This 20% is covered by various secondary software, with FTK being the secondary software of choice. WinHex, Password Recovery/Decryption, Automated Analysis tools, and various Linux-based tools were also used.

The majority of the time an investigator is looking at user documents. Internet traces, passwords and log analysis are a close second.

The group also indicated that they would be more likely to buy a plug-in to their current software-set than to buy a third-party stand alone software. Fitting into their current workflow is a topic of importance.

Timelines of user actions are important to investigators. Some investigators indicated that a timeline of user activities would be useful in up to 70% of their cases.

Also interesting is that currently only 31% of cases involve Windows Registry Analysis.

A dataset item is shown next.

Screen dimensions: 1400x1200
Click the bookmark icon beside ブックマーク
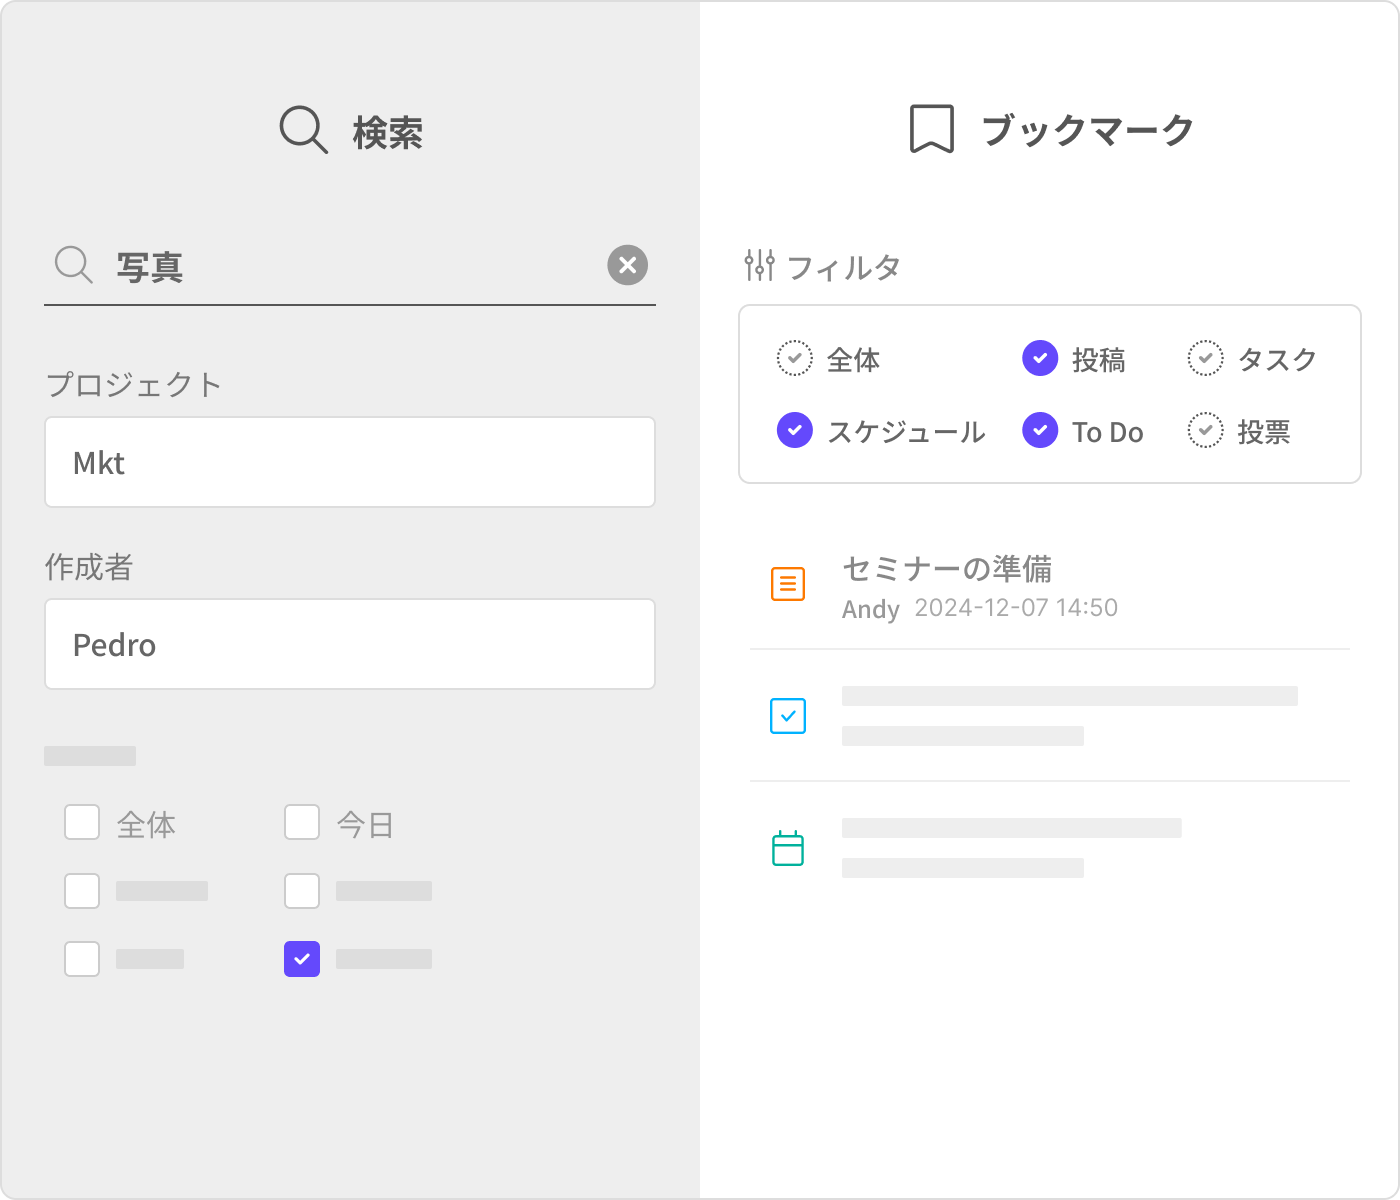[x=931, y=129]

This low number was not shown to correlate with knowledge of the Windows Registry. Responders who claimed to be “very familiar” or “expert” in Windows Registry analysis, employed it just as often as those who were only “somewhat familiar”.

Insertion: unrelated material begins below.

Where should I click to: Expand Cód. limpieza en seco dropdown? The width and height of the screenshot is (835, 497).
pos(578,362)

Finally the types of evidence investigators are seeing still consist primarily of Windows computers (87%) with Linux a far second (7%) and Mac last (6%). Of the Windows machines, Windows XP is still the most common OS (58%) with Vista (28%) and Windows 7 (4%) growing, but still not the majority.

For more information and the raw data, please see:
James, J.I. (2009) “Survey of Evidence and Forensic Tool Usage in Digital Investigations”. University College Dublin. [PDF]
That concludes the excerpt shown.